_What you have to do_
Turn the material below into a JSON list of strings, one string per line with blank lines left out. Begin at the first line and stop after the line that has "Looking at the screenshot, I should 291,938.".

# start of Exercise inputs

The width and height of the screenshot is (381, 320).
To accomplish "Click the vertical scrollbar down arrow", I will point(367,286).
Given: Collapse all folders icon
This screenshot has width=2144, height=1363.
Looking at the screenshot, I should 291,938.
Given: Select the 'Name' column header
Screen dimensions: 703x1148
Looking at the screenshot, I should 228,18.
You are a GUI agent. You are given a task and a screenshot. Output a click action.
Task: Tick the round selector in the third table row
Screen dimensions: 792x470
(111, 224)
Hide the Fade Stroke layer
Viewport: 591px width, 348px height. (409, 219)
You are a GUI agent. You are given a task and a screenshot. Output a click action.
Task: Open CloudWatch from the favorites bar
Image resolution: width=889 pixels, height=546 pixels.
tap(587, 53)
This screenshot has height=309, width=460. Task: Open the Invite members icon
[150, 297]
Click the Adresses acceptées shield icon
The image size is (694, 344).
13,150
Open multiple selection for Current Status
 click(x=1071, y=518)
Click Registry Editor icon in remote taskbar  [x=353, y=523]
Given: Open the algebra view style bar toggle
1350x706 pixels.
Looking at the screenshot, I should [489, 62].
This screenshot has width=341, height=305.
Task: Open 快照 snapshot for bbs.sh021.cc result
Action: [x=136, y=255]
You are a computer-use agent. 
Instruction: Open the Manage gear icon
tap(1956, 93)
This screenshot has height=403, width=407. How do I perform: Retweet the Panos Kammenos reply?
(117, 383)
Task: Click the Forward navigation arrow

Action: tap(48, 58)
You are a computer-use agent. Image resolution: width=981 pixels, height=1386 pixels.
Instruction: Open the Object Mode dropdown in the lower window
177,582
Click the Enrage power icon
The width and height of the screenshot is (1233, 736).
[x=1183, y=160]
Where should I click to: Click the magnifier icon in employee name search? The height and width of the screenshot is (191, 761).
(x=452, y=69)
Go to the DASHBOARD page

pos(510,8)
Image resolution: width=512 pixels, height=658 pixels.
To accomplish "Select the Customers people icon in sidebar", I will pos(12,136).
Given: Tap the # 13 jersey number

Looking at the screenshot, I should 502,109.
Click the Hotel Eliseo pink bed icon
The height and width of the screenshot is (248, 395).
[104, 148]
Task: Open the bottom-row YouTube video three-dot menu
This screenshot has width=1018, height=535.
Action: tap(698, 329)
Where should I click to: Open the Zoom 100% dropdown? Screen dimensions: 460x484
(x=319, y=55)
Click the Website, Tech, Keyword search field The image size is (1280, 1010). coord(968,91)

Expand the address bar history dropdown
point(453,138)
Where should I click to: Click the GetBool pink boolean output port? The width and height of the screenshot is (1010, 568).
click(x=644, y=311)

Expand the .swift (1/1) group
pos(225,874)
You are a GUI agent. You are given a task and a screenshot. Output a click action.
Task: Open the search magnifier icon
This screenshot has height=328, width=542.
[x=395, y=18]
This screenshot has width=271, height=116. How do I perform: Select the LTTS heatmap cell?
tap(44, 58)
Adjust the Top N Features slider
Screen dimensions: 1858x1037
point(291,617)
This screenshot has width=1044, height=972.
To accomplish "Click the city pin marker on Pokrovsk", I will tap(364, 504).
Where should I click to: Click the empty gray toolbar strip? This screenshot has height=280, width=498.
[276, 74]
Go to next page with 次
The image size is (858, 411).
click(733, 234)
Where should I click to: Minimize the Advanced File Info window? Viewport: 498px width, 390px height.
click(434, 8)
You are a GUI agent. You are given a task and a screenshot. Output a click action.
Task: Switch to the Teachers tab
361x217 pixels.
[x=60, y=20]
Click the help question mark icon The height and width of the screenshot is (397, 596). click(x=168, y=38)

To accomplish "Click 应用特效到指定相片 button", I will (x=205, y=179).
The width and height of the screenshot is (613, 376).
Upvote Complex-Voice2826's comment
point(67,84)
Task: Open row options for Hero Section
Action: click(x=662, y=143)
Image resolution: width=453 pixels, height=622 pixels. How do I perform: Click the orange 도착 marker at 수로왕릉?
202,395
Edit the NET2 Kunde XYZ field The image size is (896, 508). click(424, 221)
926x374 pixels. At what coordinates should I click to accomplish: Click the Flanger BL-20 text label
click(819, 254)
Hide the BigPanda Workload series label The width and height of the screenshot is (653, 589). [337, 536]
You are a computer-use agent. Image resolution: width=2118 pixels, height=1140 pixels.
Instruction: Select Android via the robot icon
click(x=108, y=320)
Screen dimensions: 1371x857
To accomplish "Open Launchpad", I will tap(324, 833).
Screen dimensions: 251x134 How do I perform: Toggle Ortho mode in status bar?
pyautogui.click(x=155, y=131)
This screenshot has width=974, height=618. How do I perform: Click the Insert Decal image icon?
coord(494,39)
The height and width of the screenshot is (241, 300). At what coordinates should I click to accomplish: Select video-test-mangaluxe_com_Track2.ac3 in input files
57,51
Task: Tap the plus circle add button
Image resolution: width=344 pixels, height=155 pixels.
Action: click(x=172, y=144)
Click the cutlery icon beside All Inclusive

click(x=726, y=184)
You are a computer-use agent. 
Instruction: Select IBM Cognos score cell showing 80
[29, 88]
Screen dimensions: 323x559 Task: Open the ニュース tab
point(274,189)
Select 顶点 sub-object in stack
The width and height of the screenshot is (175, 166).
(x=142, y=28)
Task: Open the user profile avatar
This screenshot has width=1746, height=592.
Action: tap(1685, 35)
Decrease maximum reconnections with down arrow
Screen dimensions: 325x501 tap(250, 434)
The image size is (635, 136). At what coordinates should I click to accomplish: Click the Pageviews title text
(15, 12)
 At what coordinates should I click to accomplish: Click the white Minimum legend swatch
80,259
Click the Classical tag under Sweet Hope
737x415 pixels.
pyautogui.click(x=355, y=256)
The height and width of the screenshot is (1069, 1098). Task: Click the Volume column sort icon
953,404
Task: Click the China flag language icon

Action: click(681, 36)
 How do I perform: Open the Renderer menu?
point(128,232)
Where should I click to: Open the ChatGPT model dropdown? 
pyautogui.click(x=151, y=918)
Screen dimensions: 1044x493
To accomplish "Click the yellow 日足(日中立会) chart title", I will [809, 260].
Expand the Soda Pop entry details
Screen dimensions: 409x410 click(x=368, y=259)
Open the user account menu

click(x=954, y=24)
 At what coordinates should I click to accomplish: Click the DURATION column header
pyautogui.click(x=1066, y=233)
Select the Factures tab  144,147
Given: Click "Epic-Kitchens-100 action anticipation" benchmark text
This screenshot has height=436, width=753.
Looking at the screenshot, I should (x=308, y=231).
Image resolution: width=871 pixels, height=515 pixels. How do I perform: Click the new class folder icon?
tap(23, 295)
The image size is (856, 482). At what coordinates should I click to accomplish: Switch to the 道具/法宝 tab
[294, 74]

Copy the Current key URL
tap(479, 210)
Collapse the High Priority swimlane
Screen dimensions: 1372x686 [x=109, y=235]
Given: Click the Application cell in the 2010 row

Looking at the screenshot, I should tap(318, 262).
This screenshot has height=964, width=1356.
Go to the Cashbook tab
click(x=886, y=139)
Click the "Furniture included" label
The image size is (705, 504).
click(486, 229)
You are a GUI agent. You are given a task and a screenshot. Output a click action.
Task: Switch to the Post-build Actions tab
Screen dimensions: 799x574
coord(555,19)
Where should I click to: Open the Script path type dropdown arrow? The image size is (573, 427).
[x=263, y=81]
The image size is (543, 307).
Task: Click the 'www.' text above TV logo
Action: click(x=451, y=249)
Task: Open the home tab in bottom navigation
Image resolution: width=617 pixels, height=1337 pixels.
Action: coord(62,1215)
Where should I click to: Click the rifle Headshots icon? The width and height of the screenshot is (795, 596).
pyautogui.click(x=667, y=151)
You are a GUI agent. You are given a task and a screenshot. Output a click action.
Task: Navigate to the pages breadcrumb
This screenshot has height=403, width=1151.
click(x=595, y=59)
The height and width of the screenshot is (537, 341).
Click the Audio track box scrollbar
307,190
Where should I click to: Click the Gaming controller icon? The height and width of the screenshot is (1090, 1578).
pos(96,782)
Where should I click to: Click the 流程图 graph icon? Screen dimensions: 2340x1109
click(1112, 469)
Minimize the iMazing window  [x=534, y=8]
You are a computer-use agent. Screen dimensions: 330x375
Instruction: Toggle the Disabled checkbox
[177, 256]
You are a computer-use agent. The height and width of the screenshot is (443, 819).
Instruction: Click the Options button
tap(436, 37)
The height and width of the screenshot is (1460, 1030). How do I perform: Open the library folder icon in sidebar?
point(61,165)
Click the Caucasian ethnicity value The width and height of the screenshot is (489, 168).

# end of Exercise inputs

_Result for this exercise_
[
  "The width and height of the screenshot is (381, 320).",
  "To accomplish \"Click the vertical scrollbar down arrow\", I will point(367,286).",
  "Given: Collapse all folders icon",
  "This screenshot has width=2144, height=1363.",
  "Looking at the screenshot, I should 291,938."
]